Oberlin College cancels classes to address racial incidents

By Laura Ly, CNN

(CNN) - Oberlin College in Ohio suspended classes Monday after a student reported seeing a person resembling a Ku Klux Klan member near the college's Afrikan Heritage House.

The sighting of the person wearing a white hood and robe was reported early Monday morning and follows a string of recent hate incidents on Oberlin's campus that have ignited shock and confusion among the student body.

"Since the beginning, there's been anger, frustration, sadness and fear, but we've been working toward a concentrated effort toward change," said Eliza Diop, 20, a politics and Africana Studies major who serves on the college student senate and is a resident of the Afrikan Heritage House, which offers programs focused on the African diaspora, according to the college's website.

Oberlin College is a small liberal arts college in Oberlin, Ohio, with almost 3,000 students. An emergency meeting among the college's officials was immediately called after the report.

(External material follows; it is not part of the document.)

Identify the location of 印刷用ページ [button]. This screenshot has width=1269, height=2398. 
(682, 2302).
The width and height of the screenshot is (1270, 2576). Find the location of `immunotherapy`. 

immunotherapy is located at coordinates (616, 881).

In lieu of classes, college administrators asked students, faculty and staff to "gather for a series of discussions of the challenging issues that have faced our community in recent weeks," a statement on Oberlin's website said.

"We hope today will allow the entire community — students, faculty, and staff —to make a strong statement about the values that we cherish here at Oberlin: inclusion, respect for others, and a strong and abiding faith in the worth of every individual," the statement said.